Tired, sore, and desperately wanting to stop digging, I leave Dennis, David, and John to their shoveling and Pamela to her reveling. To the garage I go, where I grab an old, solid oak door off the scrap heap and drag it to the dig-site. Then back to the garage for another door. We cover the hole with the doors, leaving openings in the front and back for viewing. We dig an entrance, put the dirt from it on top of the doors, and in the dirt we put brush, branches, and a hollyhock plant as strategic camouflage.

Work done, time enduring structure in place, we take turns viewing it from various vantage points around the yard. From across the way, with the sun setting, I can hardly see it and inside it David, Dennis, and John are not visible. Contentedly my friend’s head to their homes and Pamela, Major, and I do the same.

That evening, freshly bathed, sitting at the table, we await dinner and for Dad, who has a bi-weekly Monday evening meeting of the Church Board. As Pamela recounts our wonderful adventure to Mom, Major snores, and I beam proudly. When she describes my architectural brilliance, I sit tall and proud (even though it hurts to do so), and Major, well, he simply snores louder. When Mom, as only a mom can do, listens, smiles, and nods at us in that special motherly way, my heart has a satisfied rhythm.
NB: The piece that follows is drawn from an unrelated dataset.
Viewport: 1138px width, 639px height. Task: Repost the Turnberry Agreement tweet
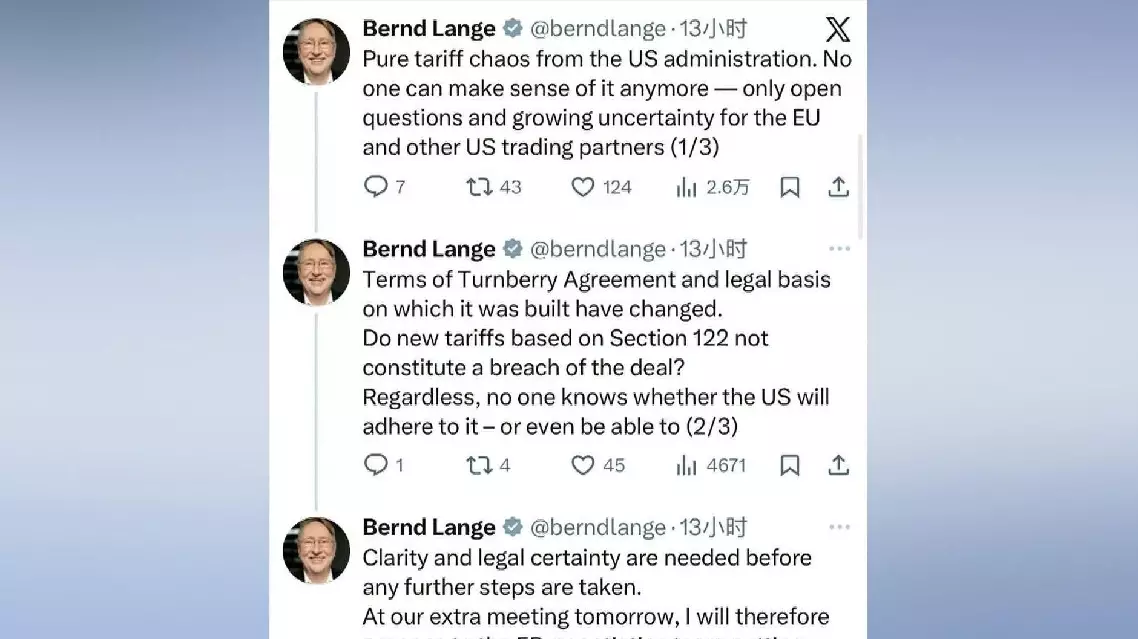point(480,465)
At the very moment hunger-pangs are about to gnaw open my stomach, in walks Dad. His hair is awry, tie askance, suit coat torn, and glasses bent. My hunger-pangs run away and hide. I wish I could join them. Dad’s face—at least what is visible behind the dirt, twigs, and grass blades—tells the story. On his way home from Church, cutting through the backyard to save time, Dad fell into our well-camouflaged hole. Great God in heaven I hope he broke no bones. Grant me the strength to dig out of this hole that I dug for myself. And please, someone, show me how to make the theme song from the movie stop playing in my head.
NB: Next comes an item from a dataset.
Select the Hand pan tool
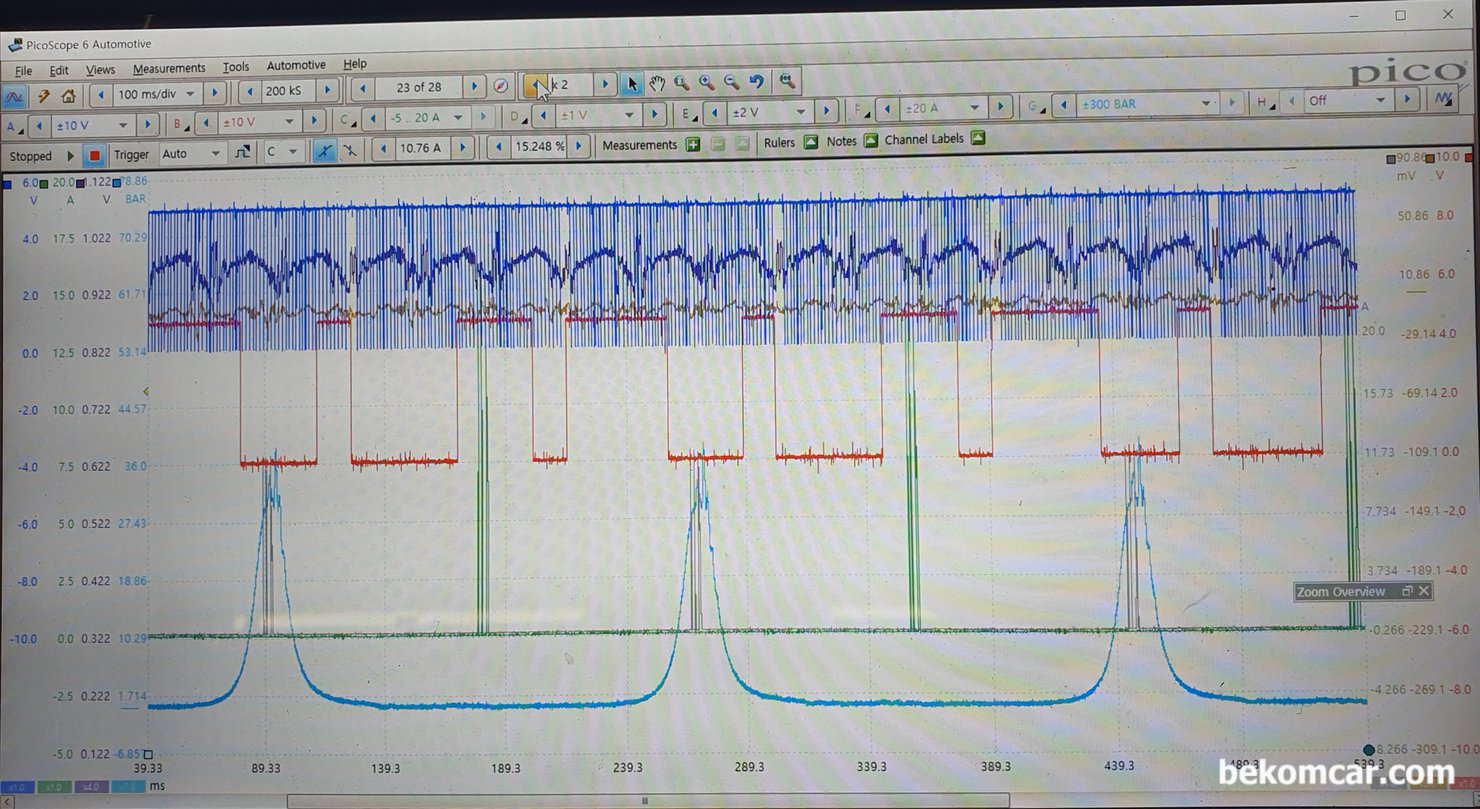The image size is (1480, 809). click(x=657, y=84)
On the surface, my trip to Heartland is a powerful reminder that kids need to be kids. Play—digging, building, and getting dirty—is their work. It is how they learn to inquire, innovate, problem solve, get along, and lead. It is the starting point for healthy, happy, and long lives.

Going deeper, the lesson of my hole-day concerns consequences. How the person who wields the shovel is responsible for the hole he digs. The hole I dug was a sufficient foundation for the structure it bore. It was shallow enough for my buddies and I to get in and out of easily. Since the other boys, Pamela, Major, and I knew where the hole was located, we were safe. However, I, not alerting Dad to the hole, put him at risk. The night was dark, the hole too deep for Dad to avoid, the consequences were mine.

On that June day so long ago, I playfully set out to build something that, like the bridge over the River Kwai, could endure the test of time. Now dust is all that remains of the hole we dug and structure we built. My memory of what happened still endures, so mission accomplished.